- **Source data**:
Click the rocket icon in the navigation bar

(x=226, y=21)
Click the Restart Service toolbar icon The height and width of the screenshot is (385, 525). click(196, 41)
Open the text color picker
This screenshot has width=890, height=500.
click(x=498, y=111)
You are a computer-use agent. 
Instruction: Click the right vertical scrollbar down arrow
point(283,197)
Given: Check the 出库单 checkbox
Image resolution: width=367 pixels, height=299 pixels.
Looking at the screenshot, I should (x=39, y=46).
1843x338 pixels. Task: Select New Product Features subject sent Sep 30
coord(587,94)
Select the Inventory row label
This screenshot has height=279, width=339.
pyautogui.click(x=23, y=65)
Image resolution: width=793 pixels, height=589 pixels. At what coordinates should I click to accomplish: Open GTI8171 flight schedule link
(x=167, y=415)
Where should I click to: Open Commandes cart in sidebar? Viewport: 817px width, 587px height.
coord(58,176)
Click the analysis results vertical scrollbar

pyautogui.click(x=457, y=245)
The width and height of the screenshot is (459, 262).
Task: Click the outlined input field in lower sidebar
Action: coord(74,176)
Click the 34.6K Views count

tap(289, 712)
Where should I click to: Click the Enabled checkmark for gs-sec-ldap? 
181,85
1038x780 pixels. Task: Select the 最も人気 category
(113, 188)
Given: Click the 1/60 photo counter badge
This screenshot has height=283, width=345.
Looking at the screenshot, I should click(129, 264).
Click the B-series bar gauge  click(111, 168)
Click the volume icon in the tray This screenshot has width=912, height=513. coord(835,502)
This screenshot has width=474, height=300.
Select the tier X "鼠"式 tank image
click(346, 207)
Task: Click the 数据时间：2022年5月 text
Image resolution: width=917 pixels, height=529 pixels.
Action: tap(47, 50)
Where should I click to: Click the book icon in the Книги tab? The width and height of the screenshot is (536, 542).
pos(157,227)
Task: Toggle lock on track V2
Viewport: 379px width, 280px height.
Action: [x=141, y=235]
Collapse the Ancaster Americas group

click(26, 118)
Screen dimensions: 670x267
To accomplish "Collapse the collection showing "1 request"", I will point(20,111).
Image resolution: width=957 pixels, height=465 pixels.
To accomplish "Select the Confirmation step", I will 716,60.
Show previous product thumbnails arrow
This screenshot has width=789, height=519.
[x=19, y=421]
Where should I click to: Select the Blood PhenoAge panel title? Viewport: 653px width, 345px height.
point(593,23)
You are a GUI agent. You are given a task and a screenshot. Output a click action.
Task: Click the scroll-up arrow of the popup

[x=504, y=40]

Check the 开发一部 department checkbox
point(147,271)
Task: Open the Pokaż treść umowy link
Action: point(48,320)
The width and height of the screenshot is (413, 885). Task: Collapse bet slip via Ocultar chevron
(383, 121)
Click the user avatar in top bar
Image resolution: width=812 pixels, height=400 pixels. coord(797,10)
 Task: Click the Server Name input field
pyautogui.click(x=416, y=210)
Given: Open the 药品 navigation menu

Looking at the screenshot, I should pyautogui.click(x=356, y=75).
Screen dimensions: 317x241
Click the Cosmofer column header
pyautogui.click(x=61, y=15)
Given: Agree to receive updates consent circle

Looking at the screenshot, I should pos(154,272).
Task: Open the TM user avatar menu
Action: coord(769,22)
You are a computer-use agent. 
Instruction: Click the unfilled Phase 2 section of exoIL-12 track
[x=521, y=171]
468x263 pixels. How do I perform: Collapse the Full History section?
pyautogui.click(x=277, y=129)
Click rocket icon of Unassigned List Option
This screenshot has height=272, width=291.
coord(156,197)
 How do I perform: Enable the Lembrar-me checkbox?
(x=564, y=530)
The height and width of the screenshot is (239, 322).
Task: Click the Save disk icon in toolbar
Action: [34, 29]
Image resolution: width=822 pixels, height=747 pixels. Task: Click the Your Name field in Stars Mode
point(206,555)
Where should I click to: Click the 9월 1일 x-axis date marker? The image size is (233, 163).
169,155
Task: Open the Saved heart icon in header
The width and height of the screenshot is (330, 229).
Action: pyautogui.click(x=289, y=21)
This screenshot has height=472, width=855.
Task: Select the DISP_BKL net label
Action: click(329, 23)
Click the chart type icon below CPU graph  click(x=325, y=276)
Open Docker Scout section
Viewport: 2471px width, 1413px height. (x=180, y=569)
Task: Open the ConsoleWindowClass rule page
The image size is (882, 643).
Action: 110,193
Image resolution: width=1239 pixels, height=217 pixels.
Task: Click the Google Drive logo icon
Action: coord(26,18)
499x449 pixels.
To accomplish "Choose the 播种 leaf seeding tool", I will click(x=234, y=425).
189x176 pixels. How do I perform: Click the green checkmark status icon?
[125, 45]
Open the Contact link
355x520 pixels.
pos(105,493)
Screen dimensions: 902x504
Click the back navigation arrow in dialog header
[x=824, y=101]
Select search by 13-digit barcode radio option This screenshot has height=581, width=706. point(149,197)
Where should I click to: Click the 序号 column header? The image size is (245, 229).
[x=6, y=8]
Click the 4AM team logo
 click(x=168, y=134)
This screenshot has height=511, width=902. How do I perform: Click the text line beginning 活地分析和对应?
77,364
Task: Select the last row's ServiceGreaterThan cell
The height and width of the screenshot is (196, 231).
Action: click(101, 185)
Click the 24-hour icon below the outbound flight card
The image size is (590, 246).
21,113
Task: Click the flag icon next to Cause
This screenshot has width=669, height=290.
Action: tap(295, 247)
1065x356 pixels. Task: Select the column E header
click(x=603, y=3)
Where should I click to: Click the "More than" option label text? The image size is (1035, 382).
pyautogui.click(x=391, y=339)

- **What you will do**: An exact copy of every record is needed; write it out in full.

- **Written response**:
Click the rocket icon in the navigation bar

(x=226, y=21)
Click the Restart Service toolbar icon The height and width of the screenshot is (385, 525). click(196, 41)
Open the text color picker
This screenshot has width=890, height=500.
click(x=498, y=111)
You are a computer-use agent. 
Instruction: Click the right vertical scrollbar down arrow
point(283,197)
Given: Check the 出库单 checkbox
Image resolution: width=367 pixels, height=299 pixels.
Looking at the screenshot, I should (x=39, y=46).
1843x338 pixels. Task: Select New Product Features subject sent Sep 30
coord(587,94)
Select the Inventory row label
This screenshot has height=279, width=339.
pyautogui.click(x=23, y=65)
Image resolution: width=793 pixels, height=589 pixels. At what coordinates should I click to accomplish: Open GTI8171 flight schedule link
(x=167, y=415)
Where should I click to: Open Commandes cart in sidebar? Viewport: 817px width, 587px height.
coord(58,176)
Click the analysis results vertical scrollbar

pyautogui.click(x=457, y=245)
The width and height of the screenshot is (459, 262).
Task: Click the outlined input field in lower sidebar
Action: coord(74,176)
Click the 34.6K Views count

tap(289, 712)
Where should I click to: Click the Enabled checkmark for gs-sec-ldap? 
181,85
1038x780 pixels. Task: Select the 最も人気 category
(113, 188)
Given: Click the 1/60 photo counter badge
This screenshot has height=283, width=345.
Looking at the screenshot, I should click(129, 264).
Click the B-series bar gauge  click(111, 168)
Click the volume icon in the tray This screenshot has width=912, height=513. coord(835,502)
This screenshot has width=474, height=300.
Select the tier X "鼠"式 tank image
click(346, 207)
Task: Click the 数据时间：2022年5月 text
Image resolution: width=917 pixels, height=529 pixels.
Action: tap(47, 50)
Where should I click to: Click the book icon in the Книги tab? The width and height of the screenshot is (536, 542).
pos(157,227)
Task: Toggle lock on track V2
Viewport: 379px width, 280px height.
Action: [x=141, y=235]
Collapse the Ancaster Americas group

click(26, 118)
Screen dimensions: 670x267
To accomplish "Collapse the collection showing "1 request"", I will point(20,111).
Image resolution: width=957 pixels, height=465 pixels.
To accomplish "Select the Confirmation step", I will 716,60.
Show previous product thumbnails arrow
This screenshot has width=789, height=519.
[x=19, y=421]
Where should I click to: Select the Blood PhenoAge panel title? Viewport: 653px width, 345px height.
point(593,23)
You are a GUI agent. You are given a task and a screenshot. Output a click action.
Task: Click the scroll-up arrow of the popup

[x=504, y=40]

Check the 开发一部 department checkbox
point(147,271)
Task: Open the Pokaż treść umowy link
Action: point(48,320)
The width and height of the screenshot is (413, 885). Task: Collapse bet slip via Ocultar chevron
(383, 121)
Click the user avatar in top bar
Image resolution: width=812 pixels, height=400 pixels. coord(797,10)
 Task: Click the Server Name input field
pyautogui.click(x=416, y=210)
Given: Open the 药品 navigation menu

Looking at the screenshot, I should pyautogui.click(x=356, y=75).
Screen dimensions: 317x241
Click the Cosmofer column header
pyautogui.click(x=61, y=15)
Given: Agree to receive updates consent circle

Looking at the screenshot, I should pos(154,272).
Task: Open the TM user avatar menu
Action: coord(769,22)
You are a computer-use agent. 
Instruction: Click the unfilled Phase 2 section of exoIL-12 track
[x=521, y=171]
468x263 pixels. How do I perform: Collapse the Full History section?
pyautogui.click(x=277, y=129)
Click rocket icon of Unassigned List Option
This screenshot has height=272, width=291.
coord(156,197)
 How do I perform: Enable the Lembrar-me checkbox?
(x=564, y=530)
The height and width of the screenshot is (239, 322).
Task: Click the Save disk icon in toolbar
Action: [34, 29]
Image resolution: width=822 pixels, height=747 pixels. Task: Click the Your Name field in Stars Mode
point(206,555)
Where should I click to: Click the 9월 1일 x-axis date marker? The image size is (233, 163).
169,155
Task: Open the Saved heart icon in header
The width and height of the screenshot is (330, 229).
Action: pyautogui.click(x=289, y=21)
This screenshot has height=472, width=855.
Task: Select the DISP_BKL net label
Action: click(329, 23)
Click the chart type icon below CPU graph  click(x=325, y=276)
Open Docker Scout section
Viewport: 2471px width, 1413px height. (x=180, y=569)
Task: Open the ConsoleWindowClass rule page
The image size is (882, 643).
Action: 110,193
Image resolution: width=1239 pixels, height=217 pixels.
Task: Click the Google Drive logo icon
Action: coord(26,18)
499x449 pixels.
To accomplish "Choose the 播种 leaf seeding tool", I will click(x=234, y=425).
189x176 pixels. How do I perform: Click the green checkmark status icon?
[125, 45]
Open the Contact link
355x520 pixels.
pos(105,493)
Screen dimensions: 902x504
Click the back navigation arrow in dialog header
[x=824, y=101]
Select search by 13-digit barcode radio option This screenshot has height=581, width=706. point(149,197)
Where should I click to: Click the 序号 column header? The image size is (245, 229).
[x=6, y=8]
Click the 4AM team logo
 click(x=168, y=134)
This screenshot has height=511, width=902. How do I perform: Click the text line beginning 活地分析和对应?
77,364
Task: Select the last row's ServiceGreaterThan cell
The height and width of the screenshot is (196, 231).
Action: click(101, 185)
Click the 24-hour icon below the outbound flight card
The image size is (590, 246).
21,113
Task: Click the flag icon next to Cause
This screenshot has width=669, height=290.
Action: tap(295, 247)
1065x356 pixels. Task: Select the column E header
click(x=603, y=3)
Where should I click to: Click the "More than" option label text? The image size is (1035, 382).
pyautogui.click(x=391, y=339)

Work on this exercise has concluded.